- What to work on -
Wherever the string "computer" turns up in the data, copy the whole line.
────────────────────
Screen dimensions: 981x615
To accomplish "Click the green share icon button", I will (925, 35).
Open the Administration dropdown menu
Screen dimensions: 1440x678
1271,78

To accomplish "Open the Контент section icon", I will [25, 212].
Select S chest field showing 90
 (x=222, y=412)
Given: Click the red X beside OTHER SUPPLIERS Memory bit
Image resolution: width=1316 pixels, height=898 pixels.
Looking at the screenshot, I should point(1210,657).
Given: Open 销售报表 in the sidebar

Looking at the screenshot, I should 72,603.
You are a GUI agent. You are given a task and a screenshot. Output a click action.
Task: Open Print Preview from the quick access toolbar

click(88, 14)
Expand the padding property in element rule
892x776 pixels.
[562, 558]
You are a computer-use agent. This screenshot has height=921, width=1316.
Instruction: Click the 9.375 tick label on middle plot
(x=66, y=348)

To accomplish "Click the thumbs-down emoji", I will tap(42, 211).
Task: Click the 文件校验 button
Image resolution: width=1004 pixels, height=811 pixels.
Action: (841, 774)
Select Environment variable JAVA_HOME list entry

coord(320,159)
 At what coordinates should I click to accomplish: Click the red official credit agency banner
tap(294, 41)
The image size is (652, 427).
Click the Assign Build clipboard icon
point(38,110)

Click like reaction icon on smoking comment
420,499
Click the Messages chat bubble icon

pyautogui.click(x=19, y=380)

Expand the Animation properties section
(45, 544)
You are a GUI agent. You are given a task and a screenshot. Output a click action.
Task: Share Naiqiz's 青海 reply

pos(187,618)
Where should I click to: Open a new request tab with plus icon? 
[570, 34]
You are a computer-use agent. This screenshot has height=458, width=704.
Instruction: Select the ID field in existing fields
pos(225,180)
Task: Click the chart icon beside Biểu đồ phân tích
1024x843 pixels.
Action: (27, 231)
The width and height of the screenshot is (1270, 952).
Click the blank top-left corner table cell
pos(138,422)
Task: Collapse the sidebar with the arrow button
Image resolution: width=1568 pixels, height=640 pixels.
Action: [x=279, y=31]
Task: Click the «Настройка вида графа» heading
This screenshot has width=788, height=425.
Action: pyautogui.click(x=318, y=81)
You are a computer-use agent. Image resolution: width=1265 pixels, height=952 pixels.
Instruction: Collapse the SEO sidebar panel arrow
────────────────────
- Answer section -
You are a computer-use agent. This screenshot has height=921, width=1316.
You are a computer-use agent. This screenshot has height=458, width=704.
You are a computer-use agent. Image resolution: width=1265 pixels, height=952 pixels.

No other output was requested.